Da champ.
Long live the new champ-een.
The bumper sticker that was born as a wisecrack – “Sometimes it takes a rocket scientist” – unintentionally or otherwise winged rocket scientist Dr. Steve Levin not only to victory in last night’s School Board election, but the catchiness made him the blue ribbon votegetter.
He started the evening with a 104-vote lead over runnerup/incumbent Kathy Paspalis after the absentee ballots had been counted.
He widened it to 179 votes at the next posting, when 10 of the 12 precincts had been tallied.
At the end, he strengthened his gap over Ms. Paspalis to 220 votes.
The happily crowded, brilliantly illumined Levin living room on Berryman Avenue was the kind of triumphant scene that many candidates only dream about.
Which brings us to the most brilliant mind now in public life in Culver City, the cerebral 54-year-old astrophysicist.
Judging by his slightly detectable attire, Ray Charles and Helen Keller could have picked him out of a crowd at Dodger Stadium – if the crowd had been blindfoled.
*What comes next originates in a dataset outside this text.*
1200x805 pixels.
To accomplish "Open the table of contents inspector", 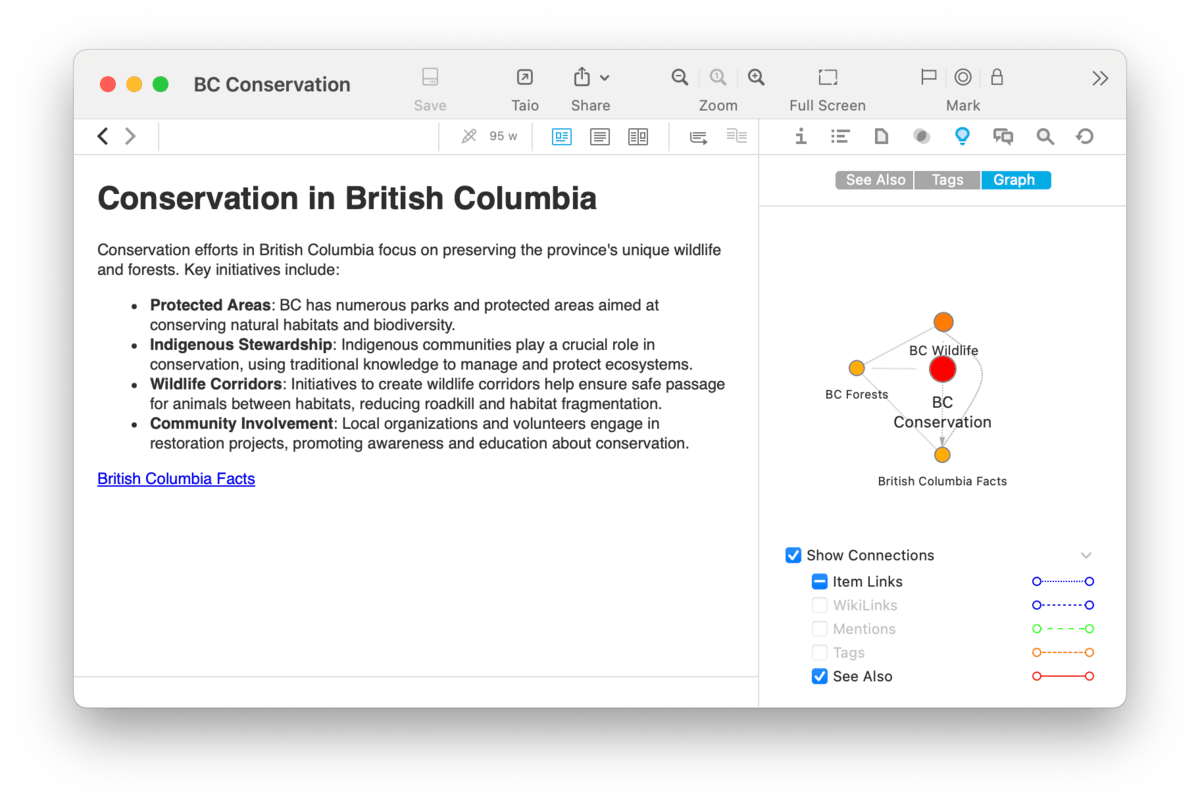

The congenial spaceman was attired in a red shirt so trumpet-blaringly vivid that drivers on Washington Place, blocks away, were shading their eyes late into the evening.
It almost was more tempting to interview the shirt.
Standing in mid-living room among his family and almost equally adoring supporters, Dr. Levin said that voters responded to him “because I ran a campaign that caught the spirit of what I intend to do on the School Board:
“We worked hard and we were positive. We involved the community, which is a priority.
“I knocked on doors and didn’t give up.”
Surely floating through Culver City’s many and varied neighborhoods does not come naturally to rocket scientists, accustomed to drastically different, far more ordered, controllable atmospheres.
Meandering through that sentence may have helped to explain Dr. Levin’s meteoric rise.
The Levins have been serial volunteers at their children’s schools, and a year ago they were voted Volunteers of the Year at Farragut Elementary,
Sharing his unique wisdom and his sui generis appeal as an outer space genius, Dr. Levin in the last 10 years may have spent more time in classrooms than teachers and students combined. He regularly talks to students at numerous schools about the latest adventures in and on the way to outer space.
Upon reflection, perhaps he was far better recognized than pulse-takers suspected.
Perhaps the achievement that made him crow the proudest was that “I tried to always be positive, never saying anything negative about anyone. I told everyone on my campaign that ‘I don’t want you saying anything bad about anyone else. We are trying to do good things. We want to get as many people involved as possible doing things.
“That works,” said Dr. Levin, “because that is what people want to see.”